The festival will be from noon to 9 p.m.
The plan is to have about a dozen Cookeville restaurants will have booths along the perimeter of Sherlock Park on TTU’s campus, while the interior of the park will be full of local artists. The main music stage will be at the east end of the park and inflatables, activities for children and another stage for acoustic performances will be on the west end.
In addition to The Dirty Guv’nahs, TTU alumni Ben Higgins and Kory Wheeler will perform. The Poor Richards, All of Us and James Wallace, Tighten Up and the Naked Light will take the main stage as well.
“For music concerts at Tennessee Tech, there’s the big SOLO concert with an artist who has a record everyone’s heard on the radio, and then we have these smaller niche performances from the music department or in the Backdoor Playhouse,” said Andrew Smith, English instructor and faculty head of the Tree House learning village. “The Spring Awakening is for a broad audience. We’re getting bands who couldn’t headline the SOLO concert in the Hoop, but that are too big to perform someplace as small as the Backdoor Playhouse.”
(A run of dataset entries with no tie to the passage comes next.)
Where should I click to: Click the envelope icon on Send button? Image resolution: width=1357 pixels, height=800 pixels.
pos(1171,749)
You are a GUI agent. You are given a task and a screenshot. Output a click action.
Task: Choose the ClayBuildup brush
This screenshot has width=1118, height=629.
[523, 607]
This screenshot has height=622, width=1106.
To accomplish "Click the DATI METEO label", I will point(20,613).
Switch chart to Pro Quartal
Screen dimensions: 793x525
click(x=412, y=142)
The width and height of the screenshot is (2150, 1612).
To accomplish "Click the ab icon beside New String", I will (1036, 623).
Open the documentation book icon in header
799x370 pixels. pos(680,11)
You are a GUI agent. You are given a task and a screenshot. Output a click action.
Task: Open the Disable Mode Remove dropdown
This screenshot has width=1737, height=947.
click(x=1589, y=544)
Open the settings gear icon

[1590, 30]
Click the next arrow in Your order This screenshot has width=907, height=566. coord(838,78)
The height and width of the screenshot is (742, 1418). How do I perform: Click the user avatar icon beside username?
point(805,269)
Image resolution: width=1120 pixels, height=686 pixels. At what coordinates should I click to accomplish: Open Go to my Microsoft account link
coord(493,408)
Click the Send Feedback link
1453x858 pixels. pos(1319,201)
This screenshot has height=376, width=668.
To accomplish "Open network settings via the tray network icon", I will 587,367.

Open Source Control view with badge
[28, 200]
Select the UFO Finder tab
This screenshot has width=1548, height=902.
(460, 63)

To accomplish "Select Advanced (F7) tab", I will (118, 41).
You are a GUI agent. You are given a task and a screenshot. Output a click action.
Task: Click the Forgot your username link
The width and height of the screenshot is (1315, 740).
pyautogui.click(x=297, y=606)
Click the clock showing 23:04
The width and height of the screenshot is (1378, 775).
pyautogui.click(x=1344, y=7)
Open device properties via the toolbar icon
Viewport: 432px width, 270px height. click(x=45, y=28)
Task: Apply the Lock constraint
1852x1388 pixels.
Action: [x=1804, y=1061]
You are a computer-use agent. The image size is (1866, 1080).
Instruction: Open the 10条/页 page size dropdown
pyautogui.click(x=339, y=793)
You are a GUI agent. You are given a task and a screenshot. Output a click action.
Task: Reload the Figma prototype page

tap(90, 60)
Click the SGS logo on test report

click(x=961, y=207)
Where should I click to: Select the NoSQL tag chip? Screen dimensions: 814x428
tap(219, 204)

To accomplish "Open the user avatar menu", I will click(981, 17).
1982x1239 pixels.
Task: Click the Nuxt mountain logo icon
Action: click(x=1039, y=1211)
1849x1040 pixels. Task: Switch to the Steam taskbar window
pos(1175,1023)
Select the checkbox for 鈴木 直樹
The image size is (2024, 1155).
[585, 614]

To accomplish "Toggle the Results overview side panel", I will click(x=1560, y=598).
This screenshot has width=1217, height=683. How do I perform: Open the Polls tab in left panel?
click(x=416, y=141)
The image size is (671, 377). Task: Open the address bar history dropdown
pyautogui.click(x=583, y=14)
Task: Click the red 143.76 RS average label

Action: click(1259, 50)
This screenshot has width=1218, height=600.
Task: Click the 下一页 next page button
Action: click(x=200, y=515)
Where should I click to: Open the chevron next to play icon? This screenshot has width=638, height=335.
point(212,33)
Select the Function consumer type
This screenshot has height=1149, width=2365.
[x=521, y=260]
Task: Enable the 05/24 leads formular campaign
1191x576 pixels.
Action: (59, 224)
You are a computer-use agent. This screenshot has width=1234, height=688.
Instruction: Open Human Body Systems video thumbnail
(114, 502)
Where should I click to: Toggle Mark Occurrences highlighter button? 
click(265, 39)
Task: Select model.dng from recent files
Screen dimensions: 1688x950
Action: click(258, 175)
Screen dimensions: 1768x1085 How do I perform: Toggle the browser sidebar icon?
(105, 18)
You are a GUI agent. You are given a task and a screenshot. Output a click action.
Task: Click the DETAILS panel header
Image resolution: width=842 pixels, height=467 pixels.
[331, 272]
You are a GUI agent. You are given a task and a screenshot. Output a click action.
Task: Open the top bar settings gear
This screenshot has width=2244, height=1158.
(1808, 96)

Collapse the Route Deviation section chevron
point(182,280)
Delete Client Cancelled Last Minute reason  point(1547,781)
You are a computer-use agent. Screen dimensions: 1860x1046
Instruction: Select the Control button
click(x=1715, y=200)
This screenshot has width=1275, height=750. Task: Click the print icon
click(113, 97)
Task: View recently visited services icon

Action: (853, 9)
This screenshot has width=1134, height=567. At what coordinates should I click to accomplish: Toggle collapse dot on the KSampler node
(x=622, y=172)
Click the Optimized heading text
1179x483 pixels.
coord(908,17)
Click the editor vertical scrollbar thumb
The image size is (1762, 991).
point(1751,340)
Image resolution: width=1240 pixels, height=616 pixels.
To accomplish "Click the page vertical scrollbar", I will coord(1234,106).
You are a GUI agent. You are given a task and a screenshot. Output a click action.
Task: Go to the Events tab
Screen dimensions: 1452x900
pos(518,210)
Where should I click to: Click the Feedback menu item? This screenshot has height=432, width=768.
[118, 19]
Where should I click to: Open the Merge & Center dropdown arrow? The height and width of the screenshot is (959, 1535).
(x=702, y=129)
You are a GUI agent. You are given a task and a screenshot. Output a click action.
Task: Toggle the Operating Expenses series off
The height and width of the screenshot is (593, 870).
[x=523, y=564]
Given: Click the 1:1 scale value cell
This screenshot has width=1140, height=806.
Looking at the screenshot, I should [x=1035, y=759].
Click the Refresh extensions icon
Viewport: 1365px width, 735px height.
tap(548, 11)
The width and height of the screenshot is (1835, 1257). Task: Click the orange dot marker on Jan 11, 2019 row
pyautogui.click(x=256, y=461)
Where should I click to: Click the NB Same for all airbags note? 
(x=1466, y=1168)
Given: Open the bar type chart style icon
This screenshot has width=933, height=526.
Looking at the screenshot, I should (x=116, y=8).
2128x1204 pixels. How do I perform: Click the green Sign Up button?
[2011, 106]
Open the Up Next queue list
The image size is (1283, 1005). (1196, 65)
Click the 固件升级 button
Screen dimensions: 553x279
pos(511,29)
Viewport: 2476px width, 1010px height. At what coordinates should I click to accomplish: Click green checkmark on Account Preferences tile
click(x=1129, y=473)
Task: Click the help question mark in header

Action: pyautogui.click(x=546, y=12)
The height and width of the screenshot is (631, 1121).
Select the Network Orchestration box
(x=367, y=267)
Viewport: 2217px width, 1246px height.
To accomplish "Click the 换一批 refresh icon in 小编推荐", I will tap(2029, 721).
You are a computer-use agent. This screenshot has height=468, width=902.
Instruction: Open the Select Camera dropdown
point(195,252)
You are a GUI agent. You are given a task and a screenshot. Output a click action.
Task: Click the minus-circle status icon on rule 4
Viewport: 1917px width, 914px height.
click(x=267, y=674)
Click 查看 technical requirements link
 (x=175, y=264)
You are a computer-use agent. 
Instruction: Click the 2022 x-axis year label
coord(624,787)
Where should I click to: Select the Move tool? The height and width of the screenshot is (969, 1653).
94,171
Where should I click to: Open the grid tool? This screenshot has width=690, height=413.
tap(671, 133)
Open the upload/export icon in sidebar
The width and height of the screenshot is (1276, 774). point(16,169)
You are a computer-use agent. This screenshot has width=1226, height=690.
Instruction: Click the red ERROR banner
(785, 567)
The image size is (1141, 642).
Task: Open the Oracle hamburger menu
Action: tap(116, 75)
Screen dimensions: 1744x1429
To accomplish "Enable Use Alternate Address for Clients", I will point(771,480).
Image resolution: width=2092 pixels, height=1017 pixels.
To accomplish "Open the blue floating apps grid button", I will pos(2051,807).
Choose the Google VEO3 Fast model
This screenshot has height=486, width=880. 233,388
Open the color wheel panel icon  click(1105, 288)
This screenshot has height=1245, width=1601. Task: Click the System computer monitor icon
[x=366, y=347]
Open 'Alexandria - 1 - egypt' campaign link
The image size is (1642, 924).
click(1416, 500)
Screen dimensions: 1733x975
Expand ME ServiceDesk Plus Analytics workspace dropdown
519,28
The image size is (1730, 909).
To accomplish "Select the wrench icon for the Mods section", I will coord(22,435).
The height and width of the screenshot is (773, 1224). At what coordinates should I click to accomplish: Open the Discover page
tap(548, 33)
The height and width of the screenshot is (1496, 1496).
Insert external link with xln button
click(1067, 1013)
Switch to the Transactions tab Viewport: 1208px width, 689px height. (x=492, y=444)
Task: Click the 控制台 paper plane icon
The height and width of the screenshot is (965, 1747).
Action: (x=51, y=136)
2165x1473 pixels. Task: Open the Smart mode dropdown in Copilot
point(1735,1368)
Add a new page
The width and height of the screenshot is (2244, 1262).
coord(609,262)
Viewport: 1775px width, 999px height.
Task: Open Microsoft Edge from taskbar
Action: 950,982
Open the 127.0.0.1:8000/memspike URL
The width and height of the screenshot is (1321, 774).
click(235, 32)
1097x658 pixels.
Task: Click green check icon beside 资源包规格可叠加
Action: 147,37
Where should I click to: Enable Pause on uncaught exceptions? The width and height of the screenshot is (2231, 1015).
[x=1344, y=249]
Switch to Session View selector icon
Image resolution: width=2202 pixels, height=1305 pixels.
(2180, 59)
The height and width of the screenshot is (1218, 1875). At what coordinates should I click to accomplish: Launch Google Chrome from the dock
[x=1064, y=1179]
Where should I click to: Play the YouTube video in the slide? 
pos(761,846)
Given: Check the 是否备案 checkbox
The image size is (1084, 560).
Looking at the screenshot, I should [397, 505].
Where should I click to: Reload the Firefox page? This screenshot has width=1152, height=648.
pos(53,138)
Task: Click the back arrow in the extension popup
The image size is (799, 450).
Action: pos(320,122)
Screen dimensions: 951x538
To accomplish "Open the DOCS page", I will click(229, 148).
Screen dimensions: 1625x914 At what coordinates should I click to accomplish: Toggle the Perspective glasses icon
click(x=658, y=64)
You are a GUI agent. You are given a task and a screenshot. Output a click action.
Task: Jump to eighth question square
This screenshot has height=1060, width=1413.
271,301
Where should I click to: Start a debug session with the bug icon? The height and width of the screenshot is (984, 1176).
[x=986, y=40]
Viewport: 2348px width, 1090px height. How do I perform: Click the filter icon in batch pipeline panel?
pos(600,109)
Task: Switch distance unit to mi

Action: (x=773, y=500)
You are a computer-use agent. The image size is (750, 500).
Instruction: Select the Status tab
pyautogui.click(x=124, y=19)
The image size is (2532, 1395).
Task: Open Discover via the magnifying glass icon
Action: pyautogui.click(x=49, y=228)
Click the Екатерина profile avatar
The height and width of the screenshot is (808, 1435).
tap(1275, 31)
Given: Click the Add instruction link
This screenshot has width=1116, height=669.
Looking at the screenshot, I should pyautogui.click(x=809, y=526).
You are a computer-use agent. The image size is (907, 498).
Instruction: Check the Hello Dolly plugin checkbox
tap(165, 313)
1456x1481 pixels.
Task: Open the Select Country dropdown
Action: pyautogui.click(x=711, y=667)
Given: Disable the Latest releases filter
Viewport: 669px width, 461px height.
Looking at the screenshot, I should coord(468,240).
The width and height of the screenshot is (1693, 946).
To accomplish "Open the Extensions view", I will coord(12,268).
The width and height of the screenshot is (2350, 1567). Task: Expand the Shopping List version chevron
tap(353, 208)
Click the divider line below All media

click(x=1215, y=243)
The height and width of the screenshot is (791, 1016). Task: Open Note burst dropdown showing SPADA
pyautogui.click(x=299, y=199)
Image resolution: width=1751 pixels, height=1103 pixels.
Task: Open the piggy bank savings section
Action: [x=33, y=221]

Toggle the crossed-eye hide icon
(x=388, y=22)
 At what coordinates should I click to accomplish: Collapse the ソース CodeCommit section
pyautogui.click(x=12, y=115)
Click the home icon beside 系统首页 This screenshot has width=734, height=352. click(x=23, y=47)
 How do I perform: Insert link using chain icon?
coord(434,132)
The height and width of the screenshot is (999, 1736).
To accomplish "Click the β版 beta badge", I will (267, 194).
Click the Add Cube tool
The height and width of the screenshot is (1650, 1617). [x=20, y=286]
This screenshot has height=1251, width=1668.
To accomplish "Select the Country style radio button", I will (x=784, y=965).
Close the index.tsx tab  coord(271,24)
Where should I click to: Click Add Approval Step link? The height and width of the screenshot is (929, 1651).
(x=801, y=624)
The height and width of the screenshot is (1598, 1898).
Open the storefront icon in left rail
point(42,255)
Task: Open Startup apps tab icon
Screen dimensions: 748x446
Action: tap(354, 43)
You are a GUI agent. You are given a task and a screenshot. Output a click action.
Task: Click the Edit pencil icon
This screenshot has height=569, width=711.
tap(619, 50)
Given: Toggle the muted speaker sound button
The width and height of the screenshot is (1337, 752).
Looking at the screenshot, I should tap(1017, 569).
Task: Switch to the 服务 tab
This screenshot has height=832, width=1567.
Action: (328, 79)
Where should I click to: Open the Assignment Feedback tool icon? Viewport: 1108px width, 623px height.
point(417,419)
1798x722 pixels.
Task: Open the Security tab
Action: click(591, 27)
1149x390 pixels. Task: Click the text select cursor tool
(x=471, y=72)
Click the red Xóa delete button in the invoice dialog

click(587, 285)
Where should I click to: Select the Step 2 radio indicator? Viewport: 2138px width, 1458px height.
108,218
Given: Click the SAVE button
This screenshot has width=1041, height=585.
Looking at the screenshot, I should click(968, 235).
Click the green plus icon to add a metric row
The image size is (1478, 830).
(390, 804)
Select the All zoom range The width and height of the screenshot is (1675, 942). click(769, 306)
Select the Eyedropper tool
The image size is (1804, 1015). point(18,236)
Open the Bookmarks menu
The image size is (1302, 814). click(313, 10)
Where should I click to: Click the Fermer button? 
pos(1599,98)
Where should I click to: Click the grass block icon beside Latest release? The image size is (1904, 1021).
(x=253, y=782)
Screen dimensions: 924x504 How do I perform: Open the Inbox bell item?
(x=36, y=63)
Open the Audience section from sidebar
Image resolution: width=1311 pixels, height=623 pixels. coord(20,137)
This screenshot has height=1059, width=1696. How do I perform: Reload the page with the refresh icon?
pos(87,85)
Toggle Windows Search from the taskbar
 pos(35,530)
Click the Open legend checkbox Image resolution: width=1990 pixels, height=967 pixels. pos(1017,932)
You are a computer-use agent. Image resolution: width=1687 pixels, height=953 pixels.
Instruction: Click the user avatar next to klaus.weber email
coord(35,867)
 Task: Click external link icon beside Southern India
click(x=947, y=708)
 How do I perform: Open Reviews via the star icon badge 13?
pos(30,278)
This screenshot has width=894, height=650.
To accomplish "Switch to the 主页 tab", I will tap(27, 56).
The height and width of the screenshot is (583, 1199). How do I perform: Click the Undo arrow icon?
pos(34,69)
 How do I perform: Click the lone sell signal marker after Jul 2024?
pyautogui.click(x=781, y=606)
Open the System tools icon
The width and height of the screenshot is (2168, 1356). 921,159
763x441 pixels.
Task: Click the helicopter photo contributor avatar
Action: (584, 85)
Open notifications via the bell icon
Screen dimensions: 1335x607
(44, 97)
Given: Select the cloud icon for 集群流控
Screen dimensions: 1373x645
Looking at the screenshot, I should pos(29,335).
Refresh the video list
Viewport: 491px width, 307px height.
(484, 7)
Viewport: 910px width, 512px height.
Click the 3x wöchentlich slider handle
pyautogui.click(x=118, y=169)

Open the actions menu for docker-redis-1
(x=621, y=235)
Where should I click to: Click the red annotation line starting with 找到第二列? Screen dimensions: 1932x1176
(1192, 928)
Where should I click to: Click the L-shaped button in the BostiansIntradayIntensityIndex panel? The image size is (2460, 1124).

The festival has been organized with environmental sustainability in mind. The main stage will be powered with an energy-efficient generator, the student-run recycling program will be on-site to encourage recycling and groups with information tables will talk about sustainability efforts and the campus bicycle share program.
A variety of student groups and campus organizations have helped the Tech Activities Board and the Office of Student Activities plan the festival, including the Tree House, Service Station and Arts and Media learning villages; the Residence Hall Association; the Student Government Association; UNCLE; the Student Environmental Action Coalition and the National Art Education Association. Student Activities is looking for volunteers to help staff the event. To sign up, visit the TAB website.
“This event has become even bigger than we anticipated,” said Katie Williams, coordinator in the Office of Student Activities. “We wanted it to be a big coalition of people with more organizations representing different interests but sharing the common goal of putting together a great event students can look forward to on the weekend.”
The concerts are free and the festival is open to TTU students and the public. Festival attendees are reminded that TTU is an alcohol and tobacco-free campus.